Dopo quattro campionati con il Godo, nel 2017 decidi di cambiare il team, qual è stato il motivo di questa decisione, una sfida con te stesso?

“Godo è stata la mia seconda casa per 4 anni, lo è tutt’ora, ma lo sport come la vita, a mio modo di vedere ha bisogno di nuovi stimoli.
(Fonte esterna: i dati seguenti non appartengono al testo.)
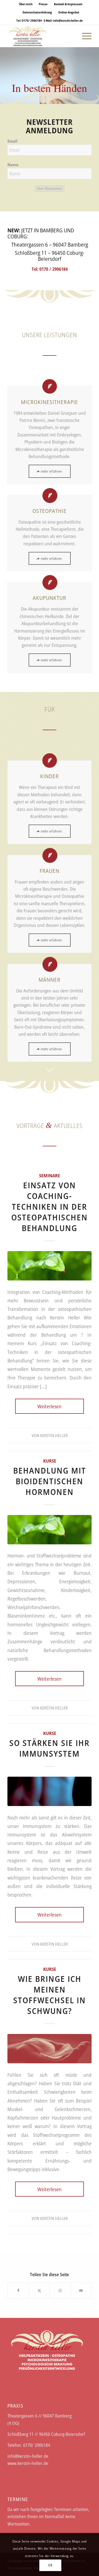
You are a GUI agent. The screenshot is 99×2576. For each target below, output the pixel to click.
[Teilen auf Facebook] (18, 2290)
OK (50, 2565)
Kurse (49, 1461)
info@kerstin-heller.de (68, 20)
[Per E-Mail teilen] (81, 2290)
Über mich (25, 4)
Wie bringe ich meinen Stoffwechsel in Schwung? (49, 1994)
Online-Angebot (68, 12)
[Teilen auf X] (39, 2290)
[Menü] (84, 36)
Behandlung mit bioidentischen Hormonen (49, 1481)
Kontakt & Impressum (68, 4)
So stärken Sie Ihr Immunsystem (49, 1748)
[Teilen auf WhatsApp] (60, 2290)
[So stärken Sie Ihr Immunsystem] (49, 1791)
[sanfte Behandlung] (49, 2048)
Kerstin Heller (54, 1435)
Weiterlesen (49, 1406)
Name (12, 164)
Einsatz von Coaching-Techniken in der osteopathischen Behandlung (49, 1207)
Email (12, 141)
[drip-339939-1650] (49, 1265)
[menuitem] (25, 4)
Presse (43, 4)
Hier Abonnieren (49, 189)
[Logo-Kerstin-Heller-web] (41, 36)
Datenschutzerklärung (37, 12)
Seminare (49, 1175)
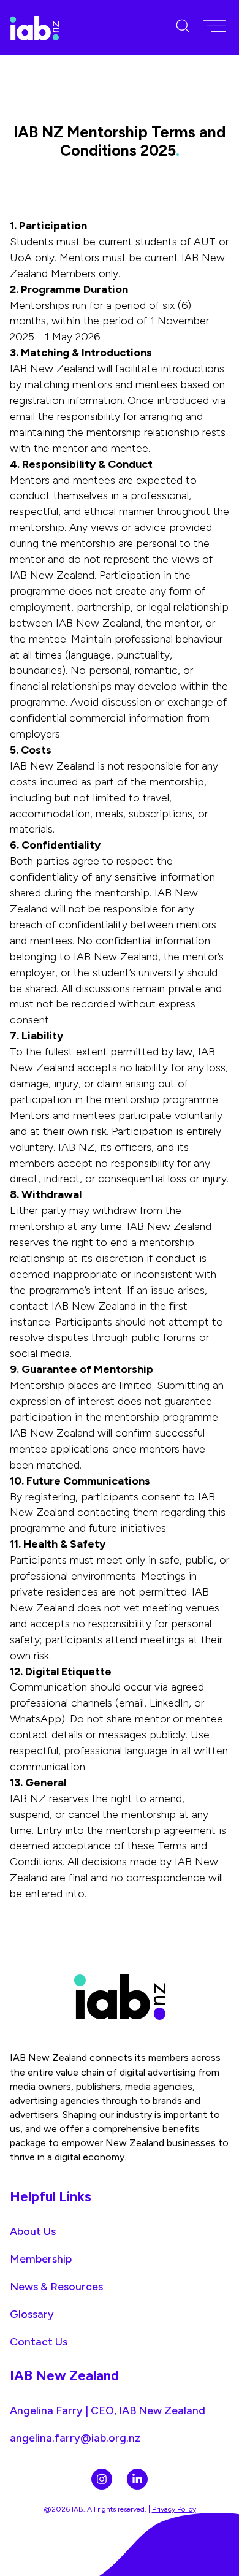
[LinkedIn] (137, 2479)
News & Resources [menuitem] (56, 2286)
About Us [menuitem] (33, 2231)
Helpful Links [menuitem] (50, 2196)
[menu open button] (214, 27)
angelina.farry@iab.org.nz (75, 2437)
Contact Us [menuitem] (38, 2341)
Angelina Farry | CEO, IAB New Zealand (107, 2410)
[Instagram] (101, 2479)
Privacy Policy (174, 2509)
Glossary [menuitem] (32, 2313)
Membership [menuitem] (41, 2258)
Questo è il motivo per cui nel marzo del 2013 da Arezzo, dalla squadra in cui sono nato e cresciuto, ho deciso di venire a Godo.
E’ stata una sfida per me, un allontanarmi da casa che comportava dei rischi e delle delusioni, ma alla fine sono stato ricompensato.
Ho trovato un gruppo di amici, compagni di squadra e persone straordinarie.
L’anno scorso, sono stato spinto a Firenze sempre dalla stessa voglia di cambiamento e di sfida sportiva, ed è stato un anno molto bello, ho incontrato nuovamente persone e compagni che già conoscevo e ne ho trovati di nuovi”.
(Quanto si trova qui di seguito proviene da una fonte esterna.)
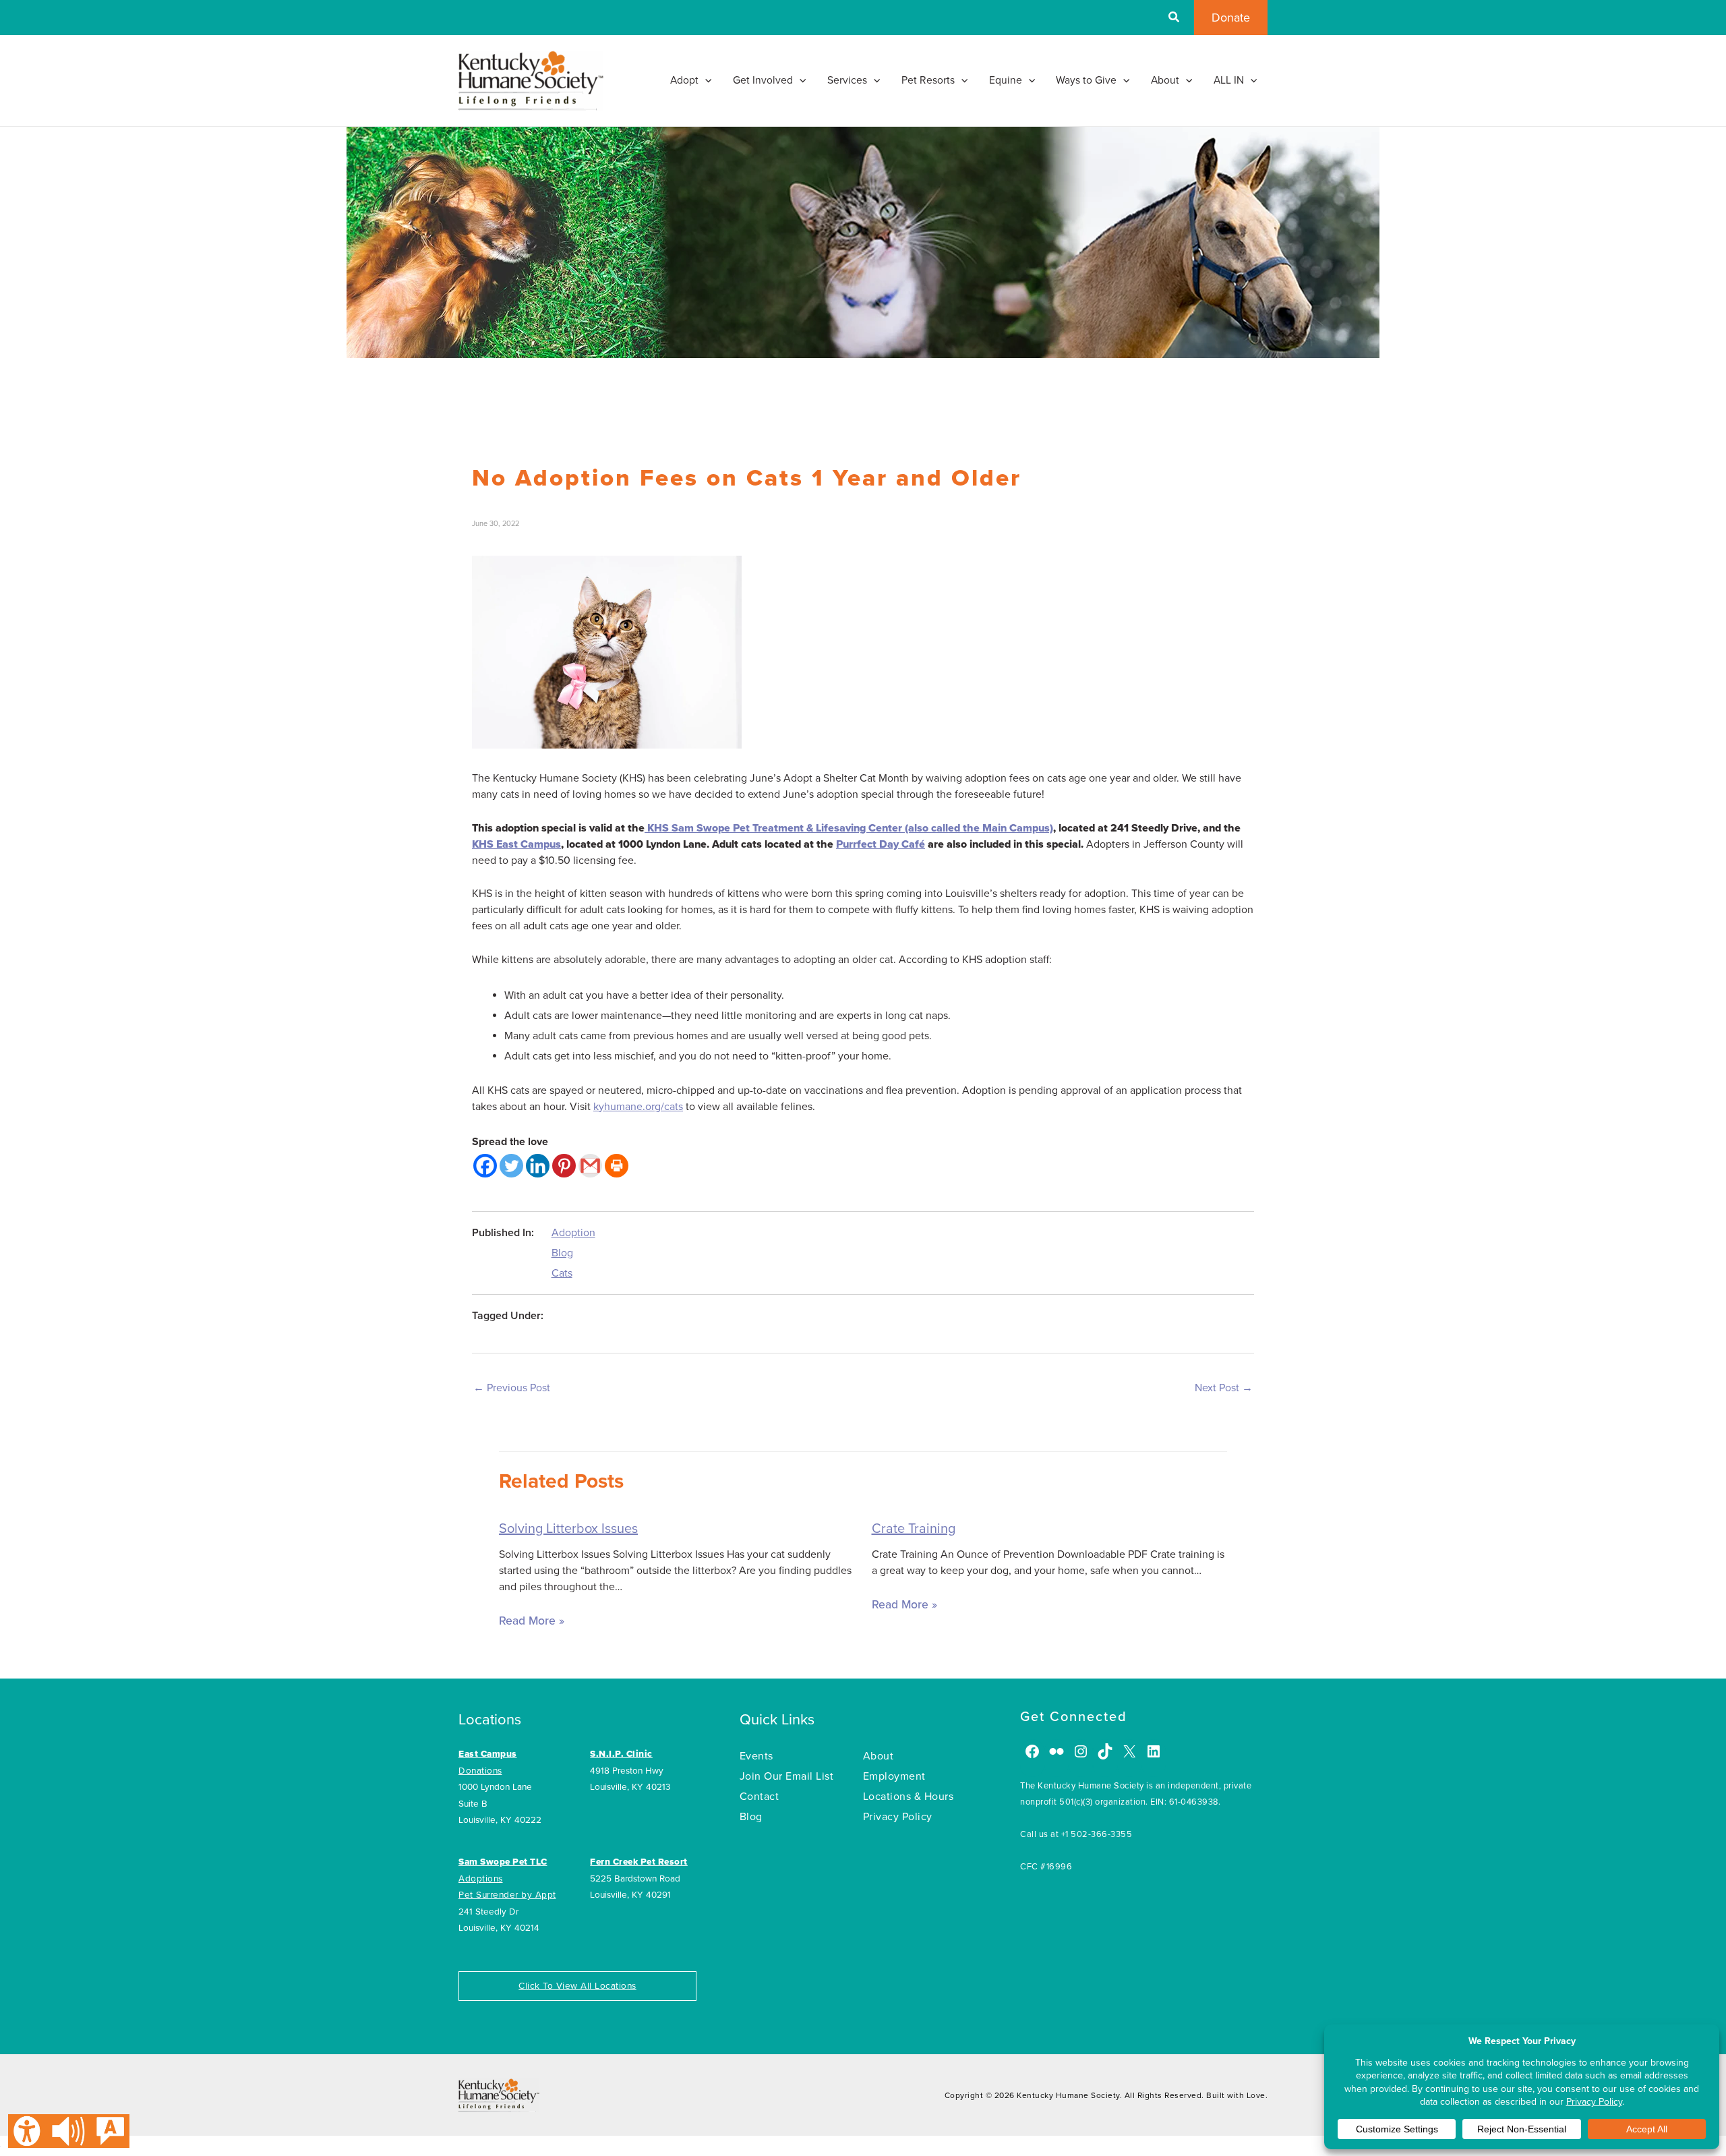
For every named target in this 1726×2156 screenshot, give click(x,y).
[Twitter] (511, 1165)
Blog (562, 1253)
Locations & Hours (908, 1796)
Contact (759, 1796)
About (878, 1756)
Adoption (573, 1233)
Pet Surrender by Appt (507, 1895)
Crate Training (913, 1529)
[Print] (616, 1165)
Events (756, 1756)
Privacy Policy (897, 1817)
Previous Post (511, 1388)
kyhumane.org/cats (638, 1106)
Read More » (531, 1621)
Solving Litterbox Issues (568, 1529)
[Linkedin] (537, 1165)
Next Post (1224, 1388)
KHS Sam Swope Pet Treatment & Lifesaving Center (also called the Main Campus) (849, 828)
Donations (480, 1771)
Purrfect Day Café (880, 844)
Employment (894, 1776)
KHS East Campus (516, 844)
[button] (1174, 18)
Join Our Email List (787, 1776)
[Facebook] (485, 1165)
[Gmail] (590, 1165)
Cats (562, 1273)
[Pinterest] (564, 1165)
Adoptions (480, 1878)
Che esperienza ti sei fatto e se tornassi indietro prederesti la stessa decisione?

“E’ un’ esperienza che senz’altro rifarei perché nel bene e nel male mi ha fatto crescere affrontare nuove dinamiche e scoprire altre realtà, il fatto che sia stata una squadra della stessa categoria cambia poco a mio modo di vedere.
Dal punto di vista sportivo è stato un anno diverso, nel quale ci sono stati momenti difficili ma anche momenti entusiasmanti, abbiamo sfiorato la qualificazione ai playoff arrivando a pari merito con Castenaso, purtroppo avendo gli scontri diretti a loro favore, ci hanno eliminato.
Direi che tutto sommato è stata un’ esperienza molto buona.
Ci sono stati dei momenti molto emozionanti, come i quattro scontri con il Godo, una squadra che ha lasciato il segno dentro di me, e sono state quattro sfide molto particolari.
All’andata siamo stati letteralmente spazzati via in casa da una squadra di giovani piena di energia e motivazione, mentre al ritorno è successo esattamente il contrario, ma tornare alla “Bosca” con una maglia diversa è stato da pelle d’oca”.
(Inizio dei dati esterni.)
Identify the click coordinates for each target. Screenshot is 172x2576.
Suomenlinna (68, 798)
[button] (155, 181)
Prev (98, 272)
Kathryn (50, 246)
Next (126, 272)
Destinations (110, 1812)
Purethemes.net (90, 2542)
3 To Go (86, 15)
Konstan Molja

Quest’anno hai deciso di tornare , decisione importante , pensi di poter dare quel quid in più?

“Quest’anno ho deciso di rientrare a Godo, per una serie di motivi che vanno anche oltre il Baseball, inoltre parlando con il DS Casadio ho capito che quest’anno ci sarebbero stati dei grandi ritorni, come quello di Erik Gelli e Mattia Bucchi, e anche delle ottime conferme come quella di Gabriele Piumatti e di tutto un gruppo di ragazzi giovani e meno giovani che secondo me potrà fare un ottimo campionato”.

Un team sempre più giovane, riuscirai a trasmettere la tua esperienza?

“Io come al solito ho aderito pienamente a questa nuova squadra mettendomi a totale disposizione della società e dello staff tecnico, che reputo di ottimo livello vista la conferma dell’ormai consolidato pitching coach Luis Hernandez e di tutta una serie di coach con tanta esperienza e voglia di fare.
Spero di dare tutto l’apporto necessario ai miei compagni, cercando di fare del mio meglio in campo e fuori. I numerosi giocatori giovani in squadra sono uno stimolo per me che non sono più un ragazzino e credo che mi spingeranno a dare sempre il 110% con la speranza che anche loro diano il massimo per cercare di guadagnarsi il posto o confermarlo, creando una sana competizione tra compagni di squadra che sta alla base della crescita sportiva.
Ho un sacco di entusiasmo per questo 2018 che verrà e sono certo che potrà dare grandi soddisfazioni a noi come squadra e di conseguenza anche a chi ci verrà a supportare come ogni anno qua a Godo.
Adesso devo solo lavorare duro per essere al meglio per l’inizio del campionato, e poi, sarà il campo a parlare”.

Un ringraziamento a Casalini per avermi ospitato e risposto a semplici domande di curiosità, io come al solito vi saluto e vi auguro dei buon pettegolezzi baseballiani, a presto.